Os cantores fizeram neste Gianni Schicchi um trabalho colectivo extraordinário, de entrega, concentração, competência vocal e teatral. A orquestra dirigida por Martin André conseguiu manter o equilíbrio sem perder a fogosidade e o sentido de humor, agarrando um certo excesso que tem esta divina comédia de Puccini, em que tudo é rápido e eficaz. A encenação de André Teodósio, com cenário e figurinos de Vasco Araújo foi certeira, "salvando" o amor de Rinuccio e Lauretta e a astúcia de Gianni Schicchi, mas ao mesmo tempo arrasando tudo: porque o carro funerário partirá com a família toda lá dentro e demolirá tudo atrás de si.

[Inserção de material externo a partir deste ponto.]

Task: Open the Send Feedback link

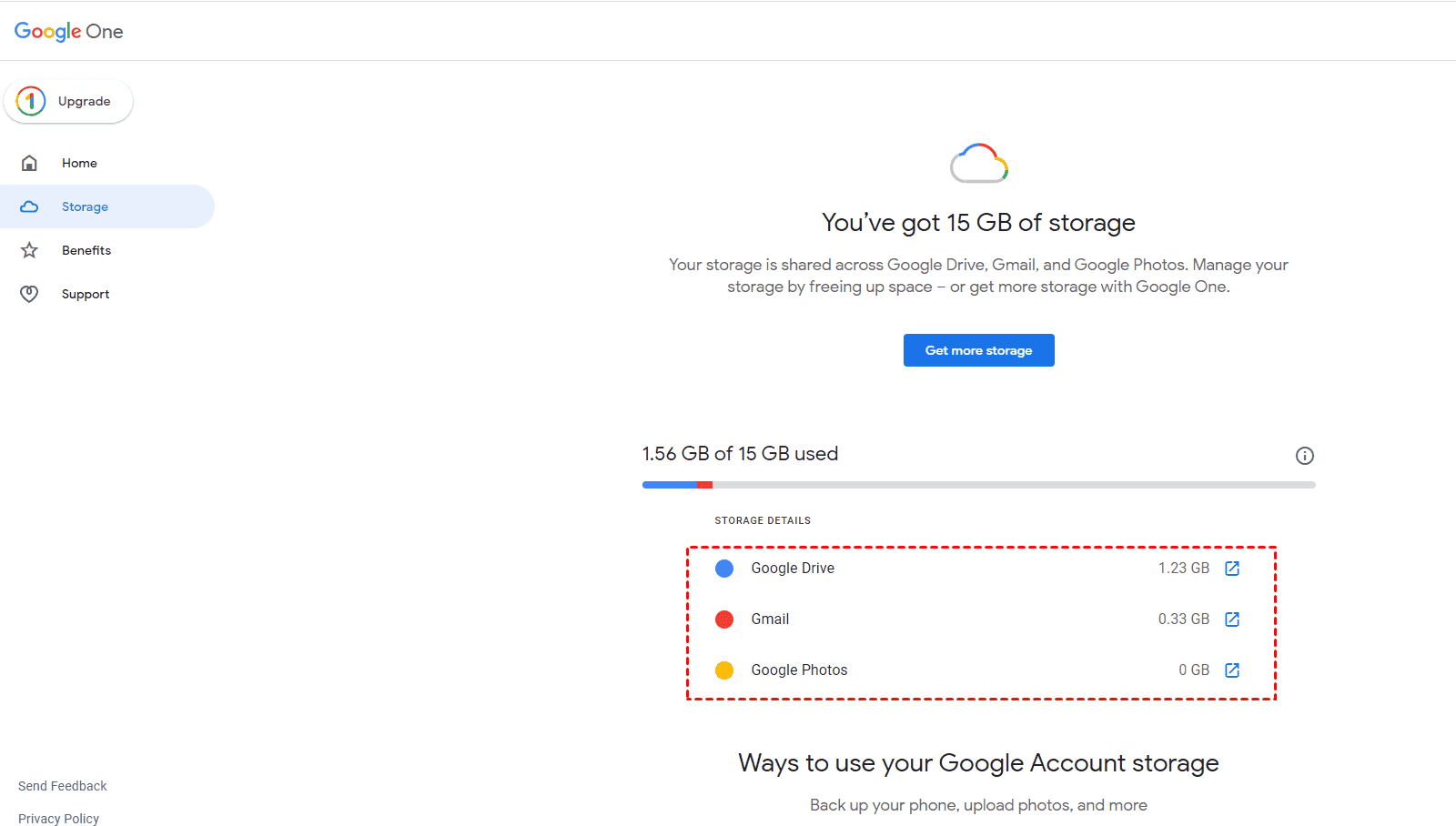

É a sociedade do dinheiro e da guerra (a ópera é de 1918, fim da Primeira Guerra Mundial), hipócrita, gananciosa e corrupta. Comédia?

"Basta de tanto preconceito e mesquinhez!", diz Rinuccio (muito convincente no papel o tenor Leonardo Capalbo), personagem contraditória que faz as regras do jogo mas também as desfaz - e aí reside alguma esperança, para lá da denúncia radical da tacanhez europeia. E não será nisto também que se joga a actualidade séria destas ligeirezas?

Antes de Gianni Schicchi veio Blue Monday, a primeira ópera de Gershwin. Mas aqui, ao contrário do Puccini, não se agarrou musicalmente o essencial. Esta minitragédia jazz, reduzida ao esqueleto e a pequenas canções, não dá tempo para quase nada. A encenação expôs o esqueleto e pôs bem a tragédia a ser uma comédia americana, outra face - vendável, pop - da mesma moeda que é a ruína de uma civilização e de uma cultura ocidental (e de um tipo de teatro, também). Mas em Blue Monday (triste segunda-feira de quem é pau para toda a obra!) não há tempo - é preciso ser muito preciso. E os cantores, aqui, poderiam melhorar francamente no swing que a peça exige e que a orquestra tentou captar. Quiseram cantar ópera "a sério", mas Blue Monday é só uma pequena peça para testar na Broadway (e não correu bem a Gershwin em 1922) e deveria ser cantada de outra forma. Excepção feliz foi a leveza "assassina" da soprano Laura Giordano na personagem da apaixonada Vi, que se engana na sua intuição feminina, e mata por ciúme ao simples cheiro de um telegrama.

Desta noite "ligeira" (e rápida) no Teatro de São Carlos fica sobretudo a força provocatória de Schicchi, vencedor provisório na sociedade da ganância. Mas o inferno também o espera.